A data breach is never a good thing, but when the data breach isn’t discovered for three years, and then those responsible wait two months before notifying those affected and at risk of ID theft … Well, 24,000 University of Notre Dame employees are confronting that situation.
Files containing the employees’ names, Social Security numbers, birth dates and zip codes were posted on the Internet on a publicly accessible university website from August 2006 until October of this year when they were discovered. Social Security numbers are the most valuable piece of personal information for ID theft, and when combined with names and birthdates, ID theft is easily perpetrated.
The files were removed after their discovery in October, but university officials waited until November 20 to notify employees affected by the data breach, including student workers and a “large number” of temporary and on-call employees.
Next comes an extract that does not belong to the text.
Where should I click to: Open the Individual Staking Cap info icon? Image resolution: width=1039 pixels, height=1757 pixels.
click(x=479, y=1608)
Consumers whose information is compromised in a data breach have a one in five chance of becoming ID theft victims within the next 12 months, according to analysis by Javelin Strategy and Research, an independent financial services research firm. The study results were released on November 20, the same day Notre Dame mailed the data breach notification letters.
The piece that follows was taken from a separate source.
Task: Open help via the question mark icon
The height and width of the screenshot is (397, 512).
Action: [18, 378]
There isn’t any information pertaining to the data breach on the university website’s home page or the news and information department’s page. Nor are there any links for employees who would like additional information.
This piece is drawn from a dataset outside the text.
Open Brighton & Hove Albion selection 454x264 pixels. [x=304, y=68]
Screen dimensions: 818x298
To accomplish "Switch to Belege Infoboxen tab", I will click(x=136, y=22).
None of the information appears to have been used to commit ID theft, according to Dennis Brown, Notre Dame’s assistant vice president for news and information. After mailing the notification letter, the university decided to offer credit-monitoring services to the affected employees, according to Gordon Wishon, the university’s chief information officer and associate vice president of information technology.
He advised employees to order and review their credit reports for evidence of ID theft. “That’s something the university cannot do.”